Hayakari consistency ranked in the top three middle distance runners at the Japanese Athletics Championships from the late 1990s up to 2005. Over this period she set a career 800 m best of 2:07.93 minutes in Osaka, represented Japan at the 1999 IAAF World Indoor Championships in Maebashi, and ran in the short race at the World Cross Country Championships in 2002 and 2005. She made an appearance over the half marathon distance at the Kobe Women's Half Marathon and won the event in a time of 1:12:27 hours.

===Steeplechaser===
The women's steeplechase was set to be introduced at the 2005 World Championships in Athletics and Hayakari, who was infrequently selected for international competition, decided to switch to the new event. She ran in the event's first ever heat at the championships and qualified for the final with an Asian record time of 9:41.21 minutes. She was the only Asian participant in the competition and finished twelfth in the final.

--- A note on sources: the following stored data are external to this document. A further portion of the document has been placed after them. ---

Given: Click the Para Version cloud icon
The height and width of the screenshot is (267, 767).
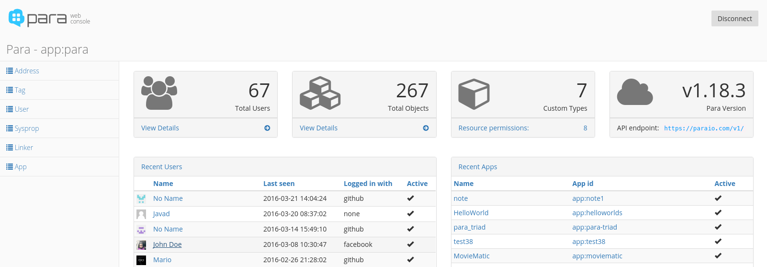Looking at the screenshot, I should (x=634, y=92).
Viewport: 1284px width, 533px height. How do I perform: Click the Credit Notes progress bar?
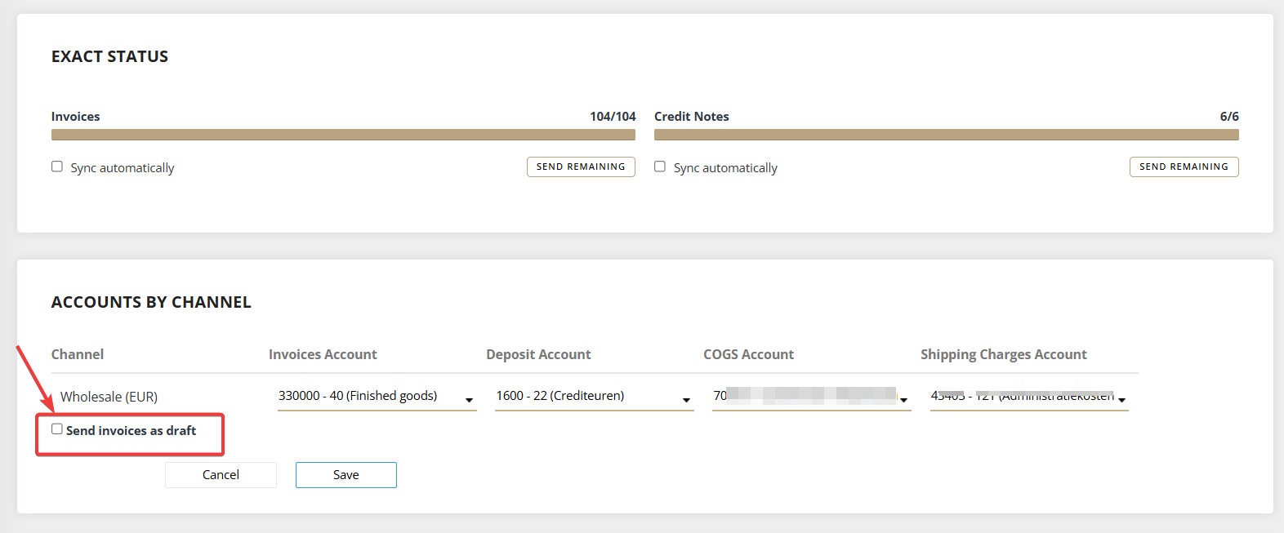click(x=946, y=135)
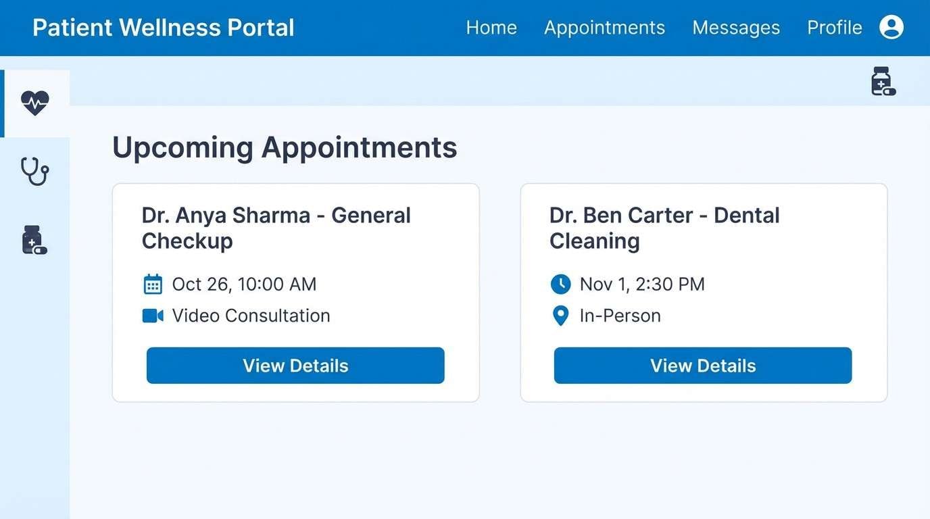Open the Appointments section in the navbar
Screen dimensions: 930x519
tap(604, 28)
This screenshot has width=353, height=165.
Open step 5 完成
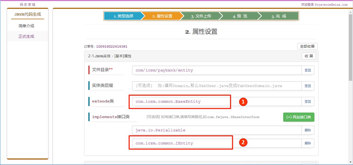[x=279, y=16]
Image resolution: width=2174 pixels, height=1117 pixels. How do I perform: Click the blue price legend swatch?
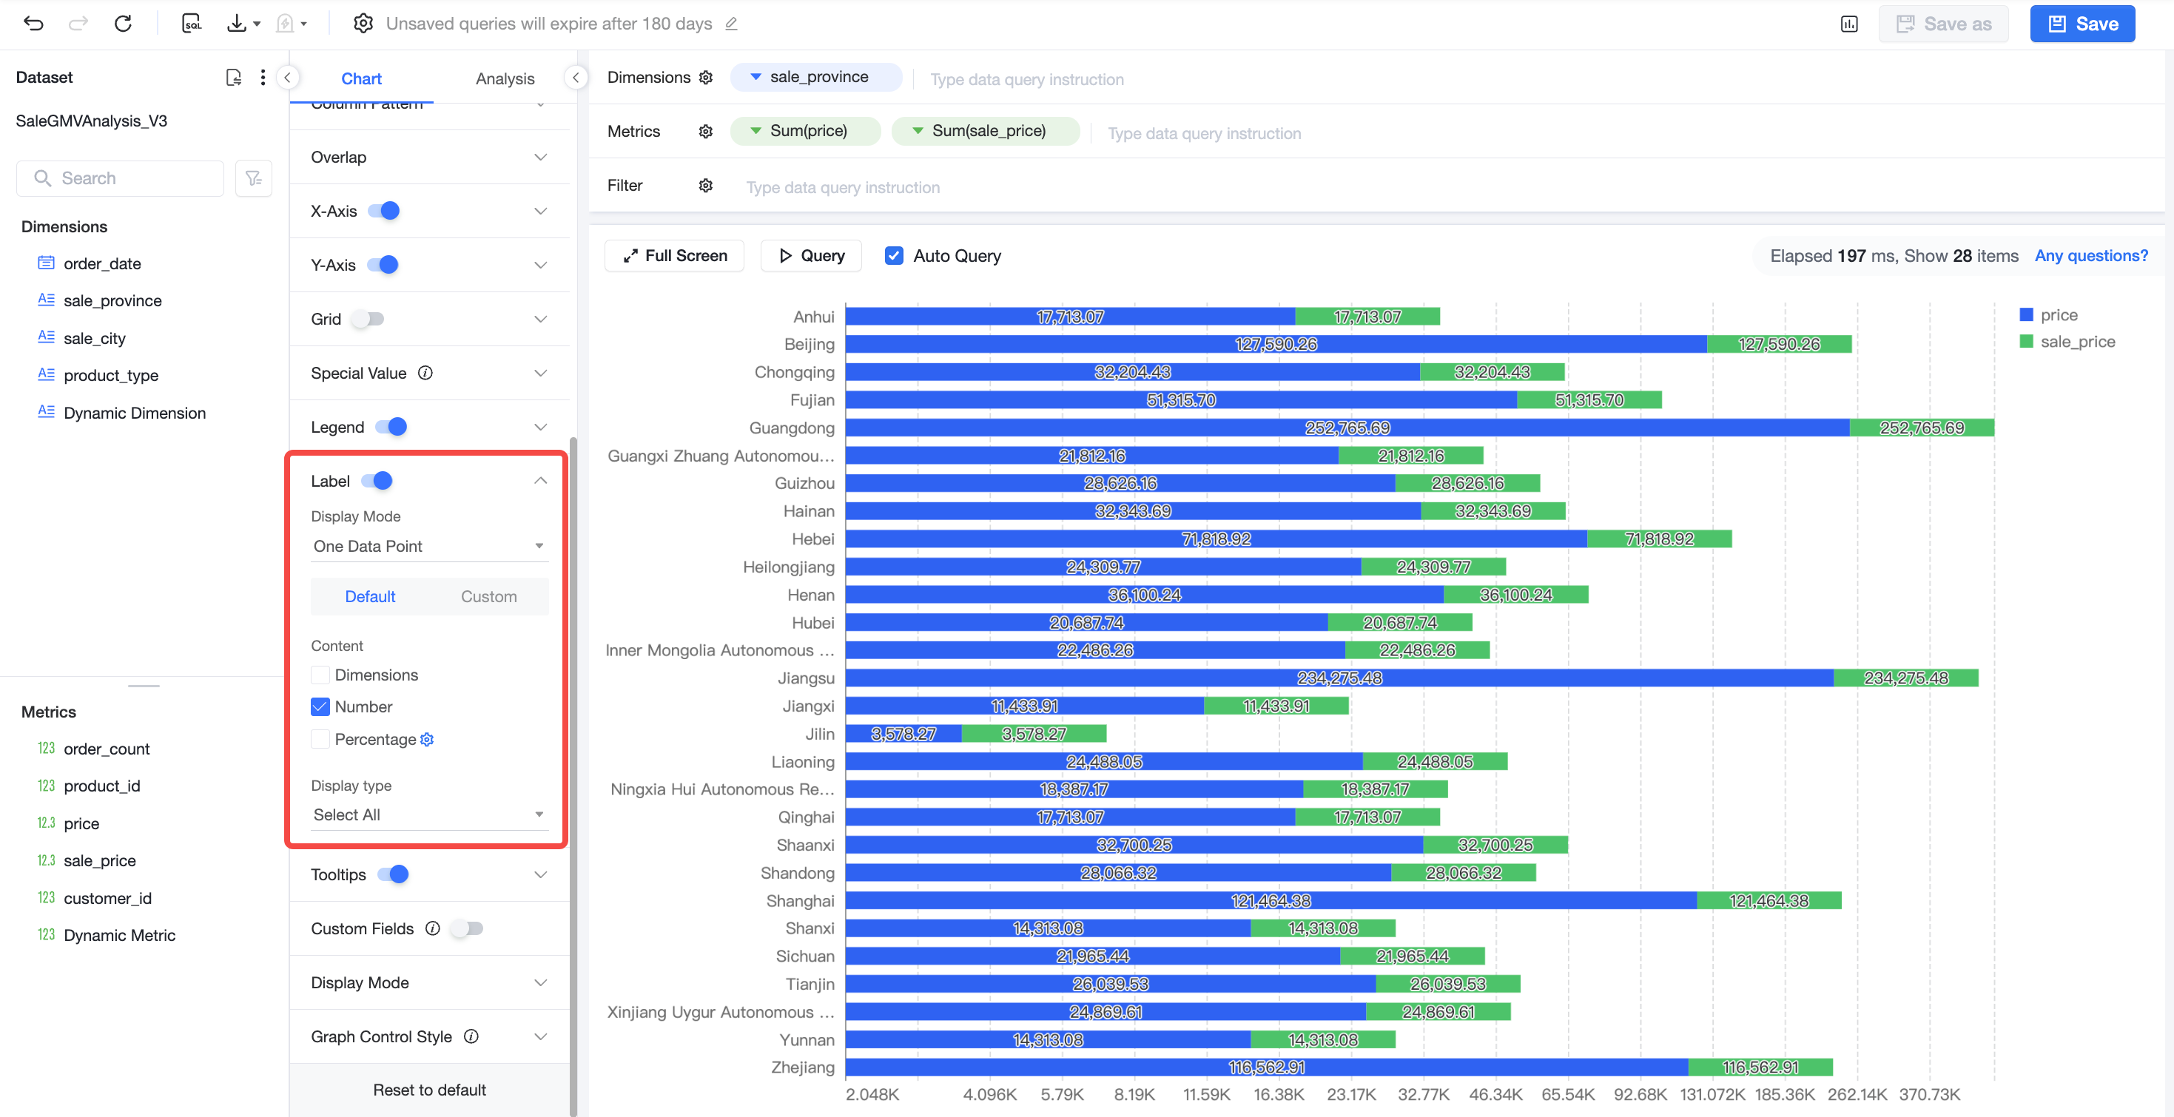[2025, 315]
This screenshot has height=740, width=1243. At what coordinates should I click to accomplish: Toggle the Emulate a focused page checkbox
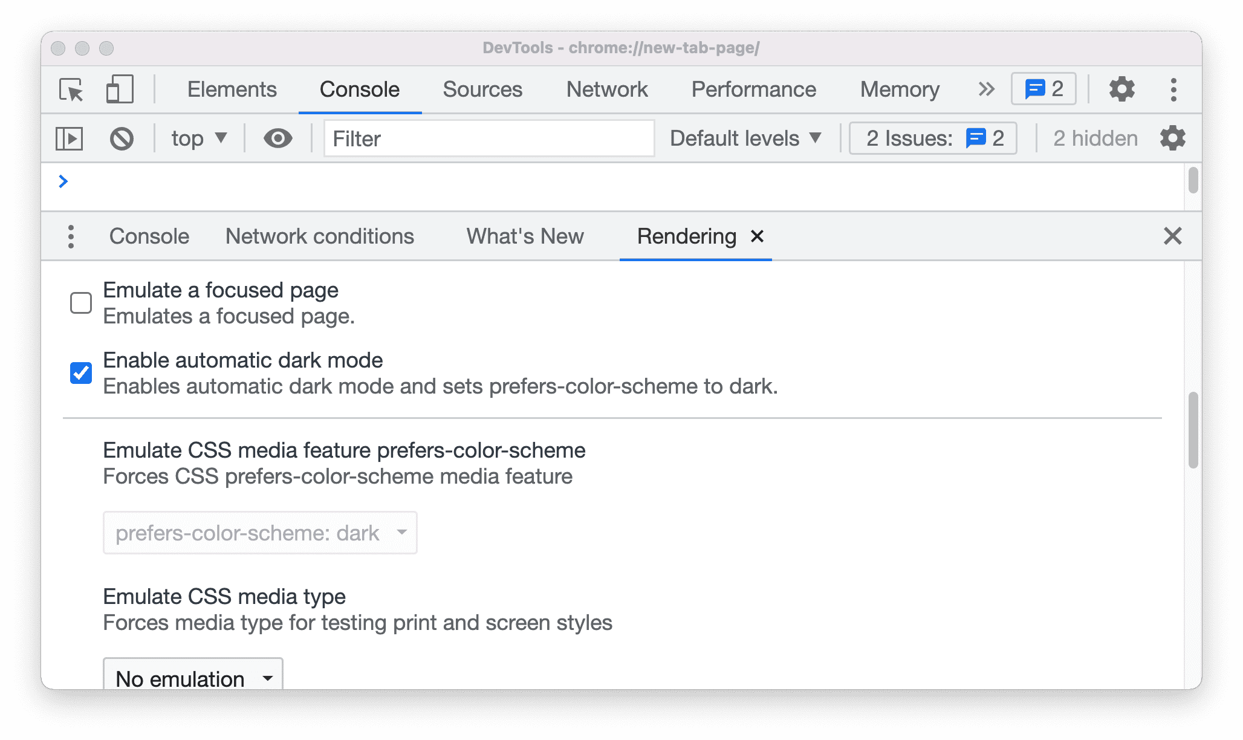(x=79, y=302)
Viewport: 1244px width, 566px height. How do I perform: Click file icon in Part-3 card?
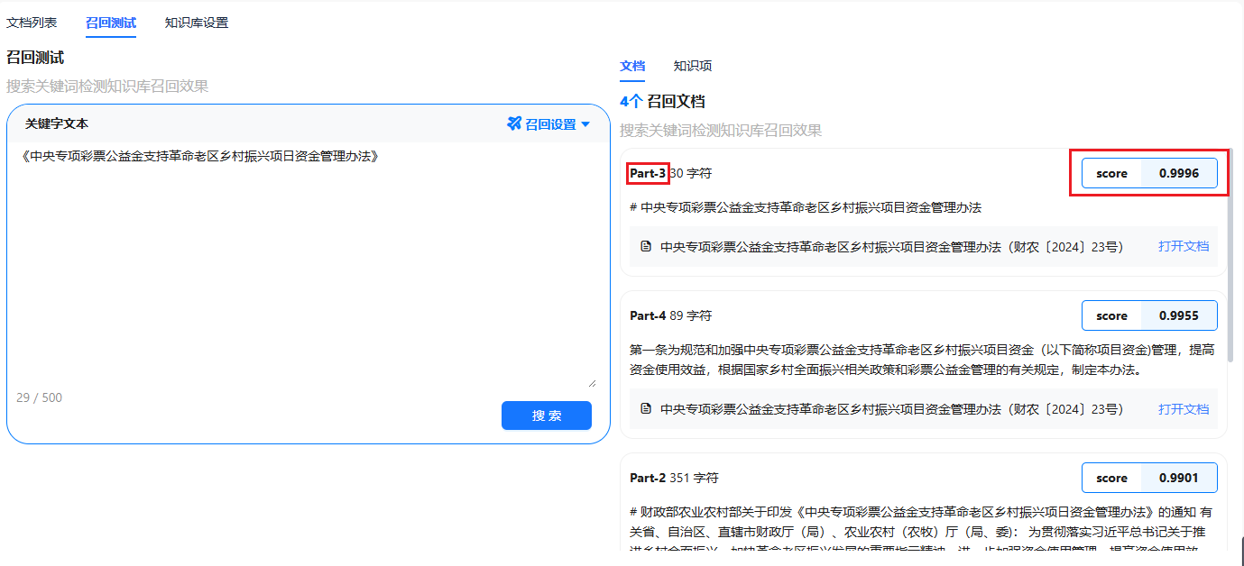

In 2006, she won the first Japanese women's steeplechase title and was Asia's representative in the event at the 2006 IAAF World Cup. She also ran at the World Cross Country that year, her final outing at the competition, and finished 77th. She repeated as national champion the year after and ran a Japanese record time of 9:38.68 minutes (her Asian record had been bettered by a number of Chinese runners). She was again selected for the national team at the 2007 World Championships in Athletics, held in Osaka, but she fell mid-race and had to be stretchered off the track. She became Japan's first Olympic representative in the women's steeplechase at the 2008 Beijing Olympics and also improved her national record that year, running 9:33.93 minutes at the FBK Games. The year after she ran her season's best of 9:39.28 minutes in the heats of the 2009 World Championships in Athletics, then was runner-up to Li Zhenzhu at the 2009 East Asian Games.

Her 2010 season was highlighted by her fifth consecutive national title, a steeplechase bronze medal at the 2010 Asian Games (the first time the event was held at the competition) and an appearance at the 2010 IAAF Continental Cup (eleventh overall).

In June 2011, the 38-year-old Hayakari won her sixth straight national title in the 3,000 steeplechase with a solo run completed in 9:52.98. In the following month, she claimed her first continental title at the 2011 Asian Athletics Championships in Kobe, beating Asian Games champion Sudha Singh to take the gold medal in a championships record time. Hayakari ran at her fourth straight world steeplechase at the 2011 World Championships in Athletics, but was seventh in her heat and again she did not make the final.

===Masters===
In 2018, she set the W45 Masters World Record in the 2000 metres steeplechase 6:51.51, while winning the 2018 World Masters Athletics Championships.